What a change from the original game’s lukewarm 2014 outing, even if it was directed by Resident Evil’s series creator, Shinji Mikami, nothing particularly shone in that game, I am told.
I bought the sequel on the day of its release (Friday the 13th, this October) to reviews that were mostly great, and some divided on whether this was genius or just a mixed bag.
I can assure you that when this one hits the nail on the head, you feel it reverberate through your hands and on down your spine.
The pacing is superb and, with the aforementioned, almost open-world design of a few of the levels, there is tension and pressure to perform without it being throttling to your style or ramming a difficult puzzle down your throat.
Through it, you can tackle tasks non-linearly. There is a free form-ness to the gameplay that benefits the game for sure, but these tasks are still all connected and are required before you can move on to the next chapter.

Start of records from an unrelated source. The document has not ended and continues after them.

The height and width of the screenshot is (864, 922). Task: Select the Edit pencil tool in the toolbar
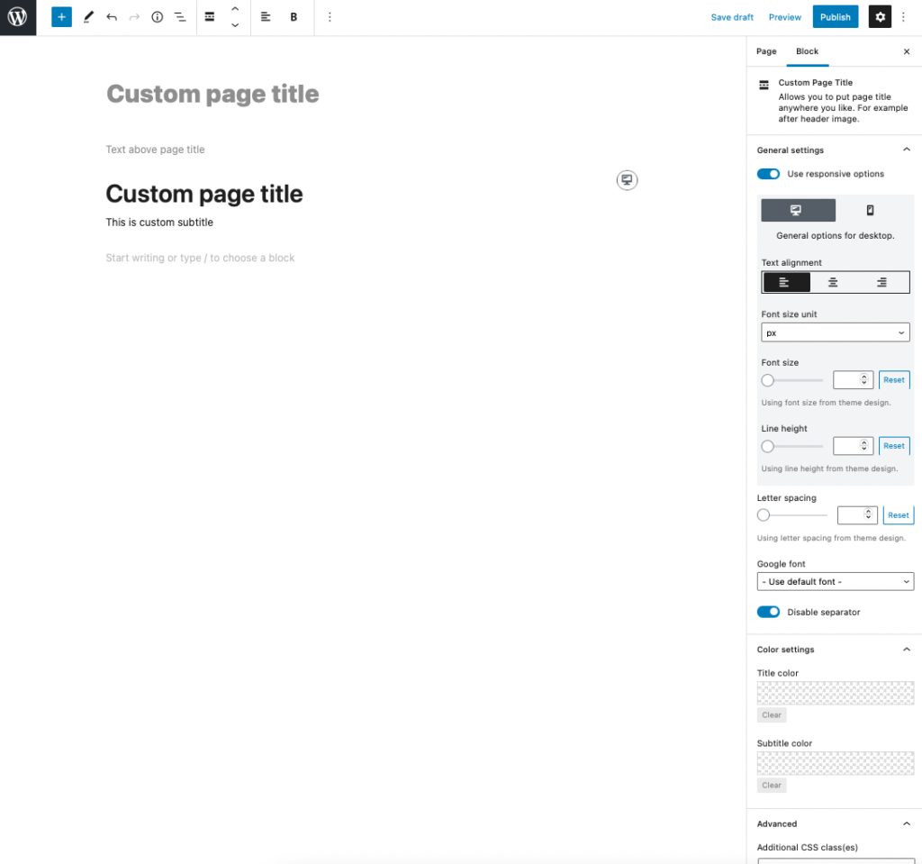87,16
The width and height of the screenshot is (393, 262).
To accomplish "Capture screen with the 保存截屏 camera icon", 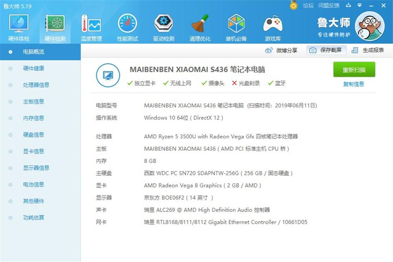I will coord(312,50).
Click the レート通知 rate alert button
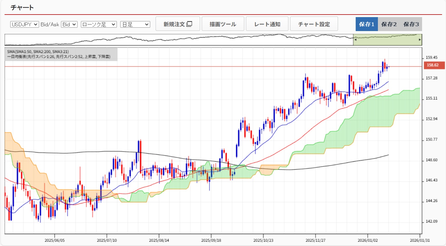 [267, 24]
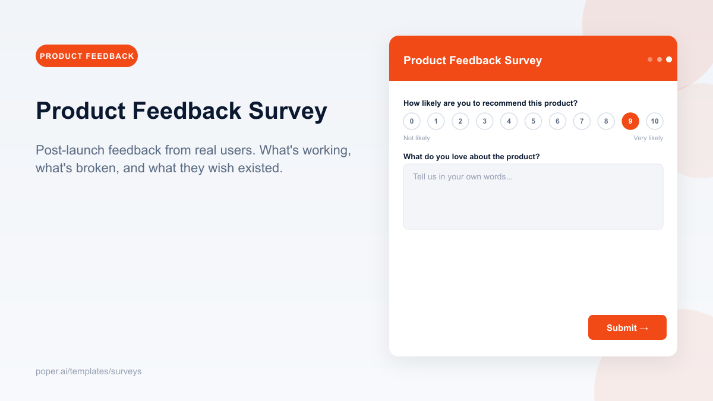Click the PRODUCT FEEDBACK badge

pos(86,55)
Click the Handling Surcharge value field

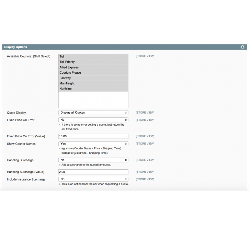(x=93, y=172)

The results? Quite a lot of genuine moments of fear, the ambience right on point at the right time, which is not an easy feat for horror gaming, which generally needs to be a linear, closed-circuit kind of experience to be effective.
Continuing the story from the first game, you still play the rough-hewn and tragically suffering (now-ex-cop) Detective Sebastian Castellanos. He’s been down in the dumps and down in the bottle because of the death of his daughter, Lily, a.k.a the results of the first game. The sequel gleefully recaps how it all happened for us, in a harrowing memory about holding Lily as she burns and the fires peel the flesh from her face.
Three years after the first game’s murder investigation gone wrong, we’ve now been told by our former colleague, Juli Kidman, that Lily is indeed alive. The catch is she’s trapped in the virtual STEM world, as well.
That motivation now makes the experience akin to the first Silent Hill, even the search for your missing daughter is here, somehow assimilated and lost in all this sci-fi clusterfuck. Castellanos is forcibly recruited by the shady Mobius tech org and has to go into said haunted, virtual world gone awry where the digital citizens have begun turning into twisted monsters and even bigger, more gory kind of horrors.
Once you enter the construct town of Union, jacking in Matrix style, it is apparent right off the bat that things have gone from something weird in the neighborhood to batshit, chaos crazy in the digital construct that was designed to be as nondescript as Anytown U.S.A .
The story, or the beauty of the game, isn’t really anything to write home about. There are times I laughed out loud at the cut scenes with their info dump sequences and their trying-hard efforts to move the plot forward on a premise as thin and rickety as some of the graphical quirks – a shaky outline and blur function that can be adjusted in the settings, depending on your appetite for irritation.
Character development for Sebastian is in the ballpark of weirdly cheesy lines, awkward dialogue, and comic character interactions. The fact that the game hung my PS4 on me five times over the approximately 20-plus hours of play did not help its case. I was sure I was going to give it a lower score, but then the superb, genius moments of atmosphere rescued it from its downward spiral.
I thoroughly enjoyed this game, you can tell, not only for the aforementioned amazing sense of pacing but for some of the most ingenious and truly disgusting monster design that incorporated into the gameplay.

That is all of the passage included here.